Wayde van Niekerk advanced to the 200m final. Photo: Reuters
Wayde van Niekerk advanced to the 200m final. Photo: Reuters
Akani Simbine was unable to qualify for the 200m final. Photo: AP
Akani Simbine was unable to qualify for the 200m final. Photo: AP

Phew! That was close... Wayde van Niekerk had the hearts of South Africans in their mouths for a few seconds as he crossed the line in third place in his 200m semi-final at the IAAF World Championships in London on Wednesday night.

His time of 20.28 seconds in rainy conditions meant that he was not an automatic qualifier, as only the top two are guaranteed a spot in the final.

But then when the two other fastest finishers from the previous semi-finals were checked, Van Niekerk had made it!
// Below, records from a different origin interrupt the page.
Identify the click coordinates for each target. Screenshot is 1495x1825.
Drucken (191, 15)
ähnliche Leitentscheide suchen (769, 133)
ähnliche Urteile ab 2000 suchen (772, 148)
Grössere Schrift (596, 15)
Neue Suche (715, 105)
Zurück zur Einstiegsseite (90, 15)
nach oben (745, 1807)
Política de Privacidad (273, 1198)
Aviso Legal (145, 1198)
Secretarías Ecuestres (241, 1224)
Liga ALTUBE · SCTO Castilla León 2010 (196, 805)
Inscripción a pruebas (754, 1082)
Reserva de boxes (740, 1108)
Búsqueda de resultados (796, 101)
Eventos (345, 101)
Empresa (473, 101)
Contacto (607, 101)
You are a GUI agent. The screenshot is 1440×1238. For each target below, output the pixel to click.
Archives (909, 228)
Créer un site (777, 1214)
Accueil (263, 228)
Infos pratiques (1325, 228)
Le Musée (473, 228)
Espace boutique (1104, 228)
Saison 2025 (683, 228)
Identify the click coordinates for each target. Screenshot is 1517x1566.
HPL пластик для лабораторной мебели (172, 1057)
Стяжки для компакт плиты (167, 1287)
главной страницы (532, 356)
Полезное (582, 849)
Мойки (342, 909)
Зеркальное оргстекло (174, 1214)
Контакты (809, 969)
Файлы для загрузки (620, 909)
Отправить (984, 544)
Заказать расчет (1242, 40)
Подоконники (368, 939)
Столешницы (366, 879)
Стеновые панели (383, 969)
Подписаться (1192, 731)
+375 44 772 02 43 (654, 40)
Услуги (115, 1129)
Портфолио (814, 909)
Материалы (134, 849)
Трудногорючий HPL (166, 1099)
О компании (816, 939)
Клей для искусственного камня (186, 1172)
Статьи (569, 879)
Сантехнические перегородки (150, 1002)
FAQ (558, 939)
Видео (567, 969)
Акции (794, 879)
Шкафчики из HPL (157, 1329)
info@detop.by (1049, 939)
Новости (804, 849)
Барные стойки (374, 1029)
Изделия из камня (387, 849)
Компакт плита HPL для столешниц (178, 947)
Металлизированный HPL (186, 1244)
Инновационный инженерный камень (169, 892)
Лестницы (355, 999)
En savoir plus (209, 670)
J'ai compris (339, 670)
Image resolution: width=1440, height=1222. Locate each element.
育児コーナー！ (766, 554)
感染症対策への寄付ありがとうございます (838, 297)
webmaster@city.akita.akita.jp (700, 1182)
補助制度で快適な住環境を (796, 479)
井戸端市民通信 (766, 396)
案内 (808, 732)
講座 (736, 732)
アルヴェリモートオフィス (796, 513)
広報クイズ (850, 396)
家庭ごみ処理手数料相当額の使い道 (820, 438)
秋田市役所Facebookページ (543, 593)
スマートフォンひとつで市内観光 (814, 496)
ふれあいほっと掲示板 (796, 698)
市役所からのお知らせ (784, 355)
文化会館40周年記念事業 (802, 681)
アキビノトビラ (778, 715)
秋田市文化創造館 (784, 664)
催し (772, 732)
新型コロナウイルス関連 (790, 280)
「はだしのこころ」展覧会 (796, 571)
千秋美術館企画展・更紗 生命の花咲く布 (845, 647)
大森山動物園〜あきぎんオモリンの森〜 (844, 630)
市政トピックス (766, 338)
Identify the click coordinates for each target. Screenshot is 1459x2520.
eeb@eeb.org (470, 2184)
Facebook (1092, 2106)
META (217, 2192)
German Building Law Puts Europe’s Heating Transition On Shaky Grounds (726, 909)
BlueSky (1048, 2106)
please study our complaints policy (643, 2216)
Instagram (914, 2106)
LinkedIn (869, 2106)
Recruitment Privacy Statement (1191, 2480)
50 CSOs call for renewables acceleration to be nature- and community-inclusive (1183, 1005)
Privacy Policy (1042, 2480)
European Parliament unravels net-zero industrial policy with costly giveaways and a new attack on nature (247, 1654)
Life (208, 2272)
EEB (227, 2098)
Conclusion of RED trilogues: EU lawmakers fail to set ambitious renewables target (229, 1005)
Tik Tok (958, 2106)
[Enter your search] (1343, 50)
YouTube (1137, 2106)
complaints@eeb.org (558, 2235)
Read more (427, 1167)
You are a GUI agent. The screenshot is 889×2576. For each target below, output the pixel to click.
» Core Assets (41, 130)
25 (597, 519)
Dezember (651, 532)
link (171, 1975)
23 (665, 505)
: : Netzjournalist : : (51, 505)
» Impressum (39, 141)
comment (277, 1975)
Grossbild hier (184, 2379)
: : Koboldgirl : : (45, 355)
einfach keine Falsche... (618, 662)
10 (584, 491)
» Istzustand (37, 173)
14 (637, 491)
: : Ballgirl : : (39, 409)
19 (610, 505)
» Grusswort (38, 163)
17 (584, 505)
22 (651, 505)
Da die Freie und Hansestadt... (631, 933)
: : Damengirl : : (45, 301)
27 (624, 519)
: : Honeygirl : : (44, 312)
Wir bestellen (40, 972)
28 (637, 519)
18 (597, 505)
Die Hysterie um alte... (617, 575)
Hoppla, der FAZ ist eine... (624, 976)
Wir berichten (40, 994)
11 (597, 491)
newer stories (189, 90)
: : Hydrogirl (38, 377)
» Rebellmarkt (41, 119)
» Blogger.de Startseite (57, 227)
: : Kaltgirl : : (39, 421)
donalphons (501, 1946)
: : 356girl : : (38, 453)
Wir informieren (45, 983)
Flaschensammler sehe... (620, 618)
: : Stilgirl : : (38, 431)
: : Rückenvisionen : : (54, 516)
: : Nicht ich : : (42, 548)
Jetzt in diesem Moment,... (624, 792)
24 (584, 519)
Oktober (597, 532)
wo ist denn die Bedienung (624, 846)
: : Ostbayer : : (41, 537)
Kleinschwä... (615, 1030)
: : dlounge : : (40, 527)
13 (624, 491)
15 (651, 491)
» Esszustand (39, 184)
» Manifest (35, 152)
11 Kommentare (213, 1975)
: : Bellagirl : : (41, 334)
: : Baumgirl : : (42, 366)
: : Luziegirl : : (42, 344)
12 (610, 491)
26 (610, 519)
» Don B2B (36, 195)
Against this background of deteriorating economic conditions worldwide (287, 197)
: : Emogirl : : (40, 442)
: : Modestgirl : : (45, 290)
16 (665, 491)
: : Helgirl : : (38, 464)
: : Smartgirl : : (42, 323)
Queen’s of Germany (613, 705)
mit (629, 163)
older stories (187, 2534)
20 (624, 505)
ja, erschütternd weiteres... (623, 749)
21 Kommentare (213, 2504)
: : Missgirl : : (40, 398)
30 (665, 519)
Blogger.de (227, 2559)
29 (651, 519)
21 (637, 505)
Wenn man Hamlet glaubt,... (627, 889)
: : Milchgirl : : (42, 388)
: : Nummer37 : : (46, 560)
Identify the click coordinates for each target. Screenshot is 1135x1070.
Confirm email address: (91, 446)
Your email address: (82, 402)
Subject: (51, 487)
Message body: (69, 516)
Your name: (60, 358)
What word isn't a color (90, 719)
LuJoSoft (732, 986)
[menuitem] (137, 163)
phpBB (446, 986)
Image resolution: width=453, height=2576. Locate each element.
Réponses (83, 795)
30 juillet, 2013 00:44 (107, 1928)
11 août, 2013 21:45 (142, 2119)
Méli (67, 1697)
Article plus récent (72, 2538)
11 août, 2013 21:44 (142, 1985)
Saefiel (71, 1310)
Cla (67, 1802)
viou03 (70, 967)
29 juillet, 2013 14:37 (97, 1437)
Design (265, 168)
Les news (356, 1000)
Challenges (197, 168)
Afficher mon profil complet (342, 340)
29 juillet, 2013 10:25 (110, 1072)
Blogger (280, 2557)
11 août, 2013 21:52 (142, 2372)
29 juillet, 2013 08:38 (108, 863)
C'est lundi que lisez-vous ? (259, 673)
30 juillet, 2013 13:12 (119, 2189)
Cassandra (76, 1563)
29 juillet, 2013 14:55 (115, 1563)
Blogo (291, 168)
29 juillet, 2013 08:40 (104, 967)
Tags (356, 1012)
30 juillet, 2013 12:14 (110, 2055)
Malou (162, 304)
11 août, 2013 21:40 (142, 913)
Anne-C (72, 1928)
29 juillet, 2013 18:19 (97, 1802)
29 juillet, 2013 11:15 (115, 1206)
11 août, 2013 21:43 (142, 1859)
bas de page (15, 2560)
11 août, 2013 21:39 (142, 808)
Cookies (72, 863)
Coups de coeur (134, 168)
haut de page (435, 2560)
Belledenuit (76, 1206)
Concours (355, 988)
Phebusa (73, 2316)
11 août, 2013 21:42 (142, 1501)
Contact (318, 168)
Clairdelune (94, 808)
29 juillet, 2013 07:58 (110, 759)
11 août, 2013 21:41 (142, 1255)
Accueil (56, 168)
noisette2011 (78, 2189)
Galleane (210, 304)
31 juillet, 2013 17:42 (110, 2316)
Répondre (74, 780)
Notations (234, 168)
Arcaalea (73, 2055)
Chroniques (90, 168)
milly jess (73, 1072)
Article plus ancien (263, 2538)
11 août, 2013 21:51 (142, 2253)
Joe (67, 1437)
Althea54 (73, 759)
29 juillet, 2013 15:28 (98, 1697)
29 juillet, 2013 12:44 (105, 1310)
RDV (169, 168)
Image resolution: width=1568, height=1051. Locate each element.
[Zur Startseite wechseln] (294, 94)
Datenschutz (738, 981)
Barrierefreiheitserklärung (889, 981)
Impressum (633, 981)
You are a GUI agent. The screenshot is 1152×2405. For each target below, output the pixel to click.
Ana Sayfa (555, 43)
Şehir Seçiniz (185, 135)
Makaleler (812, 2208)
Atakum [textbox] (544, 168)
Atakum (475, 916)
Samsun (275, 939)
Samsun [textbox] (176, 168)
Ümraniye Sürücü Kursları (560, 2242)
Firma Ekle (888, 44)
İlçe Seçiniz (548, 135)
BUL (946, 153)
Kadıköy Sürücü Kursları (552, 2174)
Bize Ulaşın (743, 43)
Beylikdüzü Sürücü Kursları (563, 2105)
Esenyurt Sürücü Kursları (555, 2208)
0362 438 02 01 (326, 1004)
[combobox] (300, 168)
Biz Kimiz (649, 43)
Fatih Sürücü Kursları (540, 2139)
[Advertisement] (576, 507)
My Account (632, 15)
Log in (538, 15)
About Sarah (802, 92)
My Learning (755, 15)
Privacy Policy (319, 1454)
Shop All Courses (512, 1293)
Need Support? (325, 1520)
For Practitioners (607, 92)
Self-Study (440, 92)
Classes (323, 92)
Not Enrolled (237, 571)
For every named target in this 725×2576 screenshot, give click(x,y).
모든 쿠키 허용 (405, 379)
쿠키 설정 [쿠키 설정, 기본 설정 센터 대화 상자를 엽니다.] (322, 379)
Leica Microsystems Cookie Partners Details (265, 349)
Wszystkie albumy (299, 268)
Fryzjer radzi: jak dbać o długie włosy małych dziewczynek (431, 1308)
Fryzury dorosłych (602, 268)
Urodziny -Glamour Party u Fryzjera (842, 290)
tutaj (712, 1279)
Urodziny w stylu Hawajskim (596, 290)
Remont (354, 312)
He was second-last on the finalists' list, as the 400m world champion looked tired from having to race every day since Saturday in his bid to do the 200m-400m double.

Van Niekerk, normally so smooth around the bend, battled to produced that usual spurt forward that takes him out in front as his muscles tightened up on the back straight.

Instead it was American Ameer Webb who sped away off the bend, although Turkey's Ramil Guliyev came through in the last 50 metres to win in 20.17 seconds, with Webb second with 20.22.

But Van Niekerk kept pushing hard to the line in driving rain, and his 20.28 was just enough to be the second "fastest loser" ahead of Frenchman Christophe Lemaitre (20.30), so his double journey is still on track.

Unfortunately the 25-year-old won't have a day off to rest those aching muscles, though, as the 200m final will take place on Thursday night at 10.52pm SA time.

His compatriot Akani Simbine, though, missed out on a place in the 200m final.

Simbine ended seventh in the first semi-final in 20.62, well behind American winner Isiah Young (20.12), and Botswana's Isaac Makwala, who finished second in 20.14.

Both Young and Makwala qualified automatically for the final, with the two top in each semi-final and then the next two fastest finishers going through to the medal decider.

Simbine made a strong enough start in the first 100m, but once the field hit the bend, it was Makwala who sped away in lane one.

It looked like the southern African won the race, but he was pipped on the line by Young.